* _Aufgaben_:
[a] Fass im Text zum Fasten an Jom Kippur den Absatz, der mit „Mir ist klar“ beginnt, in zwei bis drei kurzen Sätzen zusammen. Die wichtigsten Punkte sollen erhalten bleiben.
[b] Welche Gegenstände zum Anfassen kommen im Absatz „Fasten ist kein Vergnügen“ im Text zum Fasten an Jom Kippur vor? Nenne sie alle.
═════ Seitenauszug
Frage?
Mir ist klar, dass das Fasten an Jom Kippur mich veranlassen soll, mich nicht auf den Körper, sondern auf die Seele zu konzentrieren. Aber gegen Mittag bin ich so hungrig, dass ich bis zum Ende des Tages nur noch an Essen denken kann. Ist das nicht kontraproduktiv? Wie kann ich mit knurrendem Magen spiritueller werden?
Antwort!
Fasten ist kein Vergnügen. Wenn der halbe Vormittag an Jom Kippur vorbei ist, denken wir an die Mahlzeit vor Fastenbeginn zurück und bereuen es, den zweiten Hühnerschlegel nicht verspeist zu haben. Im Laufe des Tages schauen wir immer öfter auf die Uhr und warten sehnsüchtig auf das Ende des Fastens. Vielleicht halten wir ein Gebetbuch in der Hand; doch alles was wir vor Augen sehen, sind gefüllte Schüsseln und Teller. Während der Kantor G-tt anfleht, uns Sündern zu vergeben, bitten wir ihn um Essen.
══════════
═════ Quellenangaben
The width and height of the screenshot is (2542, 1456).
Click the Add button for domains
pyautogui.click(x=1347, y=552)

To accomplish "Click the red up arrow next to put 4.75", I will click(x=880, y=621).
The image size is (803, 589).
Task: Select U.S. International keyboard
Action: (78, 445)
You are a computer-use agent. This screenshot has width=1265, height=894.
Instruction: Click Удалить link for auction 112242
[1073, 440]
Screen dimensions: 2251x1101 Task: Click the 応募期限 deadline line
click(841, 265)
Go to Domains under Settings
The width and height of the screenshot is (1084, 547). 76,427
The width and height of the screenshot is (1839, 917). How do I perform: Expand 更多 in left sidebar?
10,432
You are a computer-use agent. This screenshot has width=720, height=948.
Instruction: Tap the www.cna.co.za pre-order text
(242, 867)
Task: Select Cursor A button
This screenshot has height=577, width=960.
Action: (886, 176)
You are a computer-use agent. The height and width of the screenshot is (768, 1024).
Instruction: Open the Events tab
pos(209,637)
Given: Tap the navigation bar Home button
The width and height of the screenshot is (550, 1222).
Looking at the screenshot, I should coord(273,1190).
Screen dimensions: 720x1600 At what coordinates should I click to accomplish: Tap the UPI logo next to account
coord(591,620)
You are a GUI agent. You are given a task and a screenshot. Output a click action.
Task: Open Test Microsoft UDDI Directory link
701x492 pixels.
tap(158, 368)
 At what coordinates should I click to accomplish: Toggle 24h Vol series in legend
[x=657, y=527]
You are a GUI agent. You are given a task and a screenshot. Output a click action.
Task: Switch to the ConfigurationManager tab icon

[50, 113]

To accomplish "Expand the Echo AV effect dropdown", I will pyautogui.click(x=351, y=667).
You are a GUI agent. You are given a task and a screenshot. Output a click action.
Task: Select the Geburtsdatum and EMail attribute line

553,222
══════════
* _Lösungen_:
[a] Das Fasten an Jom Kippur soll den Blick vom Körper auf die Seele lenken. Ab Mittag ist der Hunger aber so groß, dass man bis zum Abend nur noch ans Essen denkt. Ist das nicht kontraproduktiv, und wie soll man mit knurrendem Magen spiritueller werden?

[b]
- Hühnerschlegel
- Uhr
- Gebetbuch
- Schüsseln
- Teller